Assignment:
Reproduce exactly the line with "Task: Click the $100 cash bonus under Premium" and every line that follows it below, up to and including the last one. Do not include pictures or anything else.

Collected data:

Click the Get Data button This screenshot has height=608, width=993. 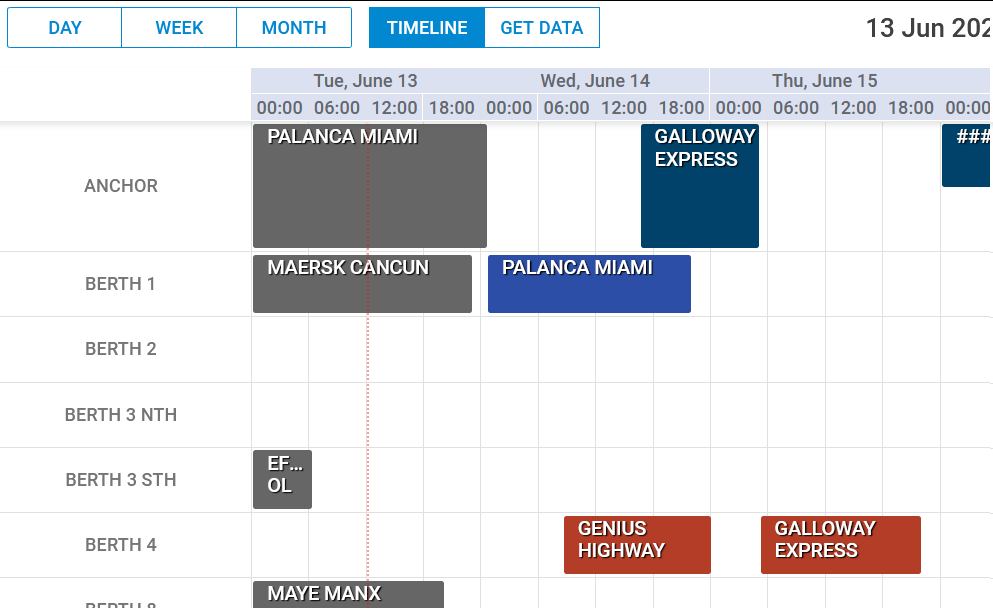click(541, 28)
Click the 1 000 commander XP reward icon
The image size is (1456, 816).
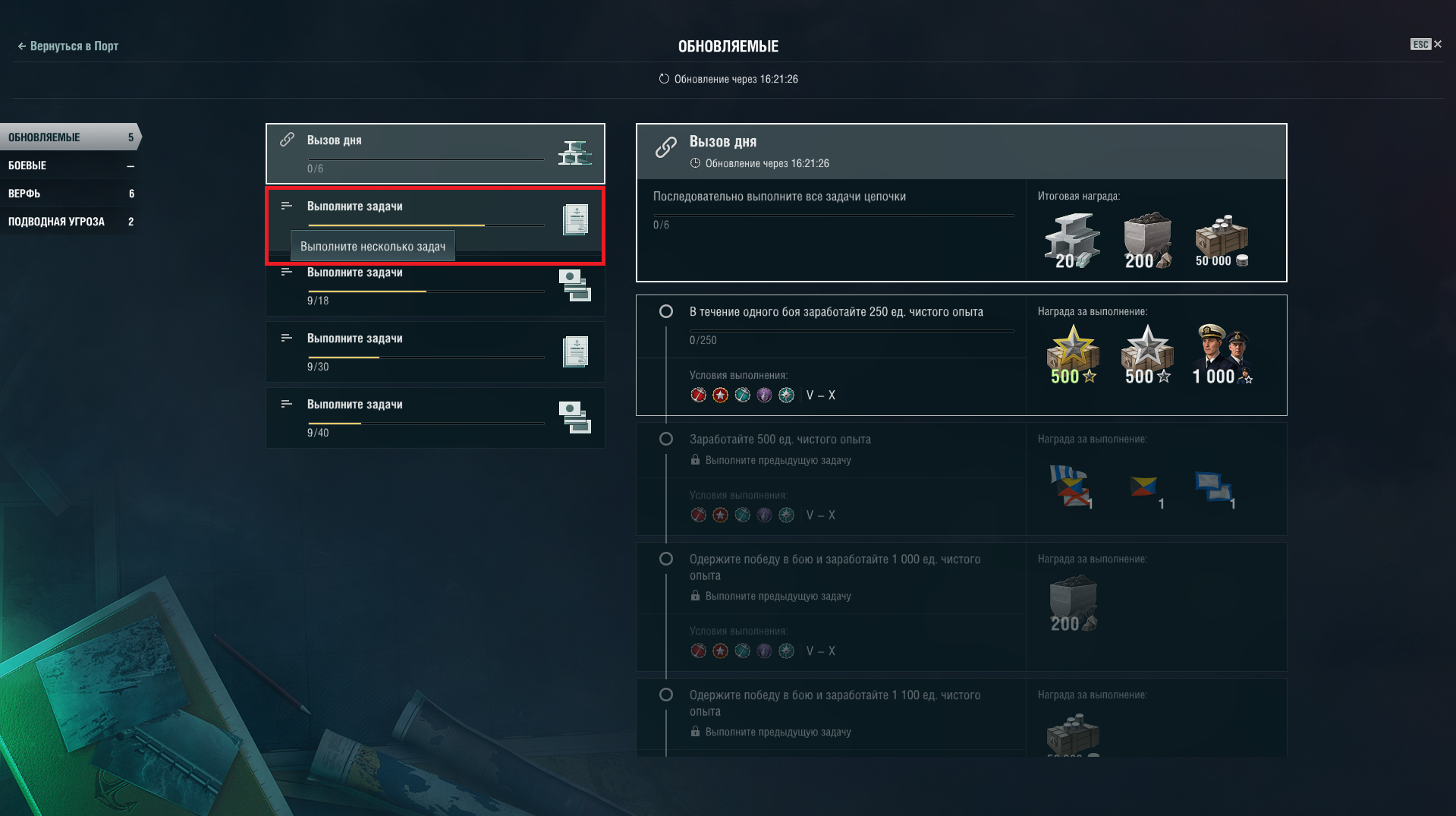[1222, 354]
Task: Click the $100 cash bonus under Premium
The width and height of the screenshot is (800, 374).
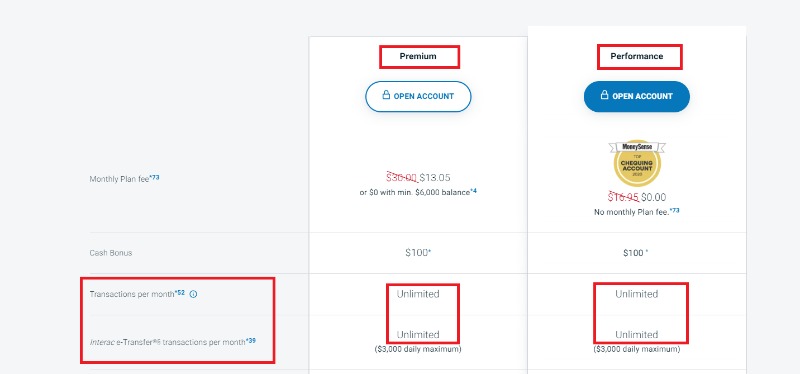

Exercise answer:
Task: Click the $100 cash bonus under Premium
The width and height of the screenshot is (800, 374).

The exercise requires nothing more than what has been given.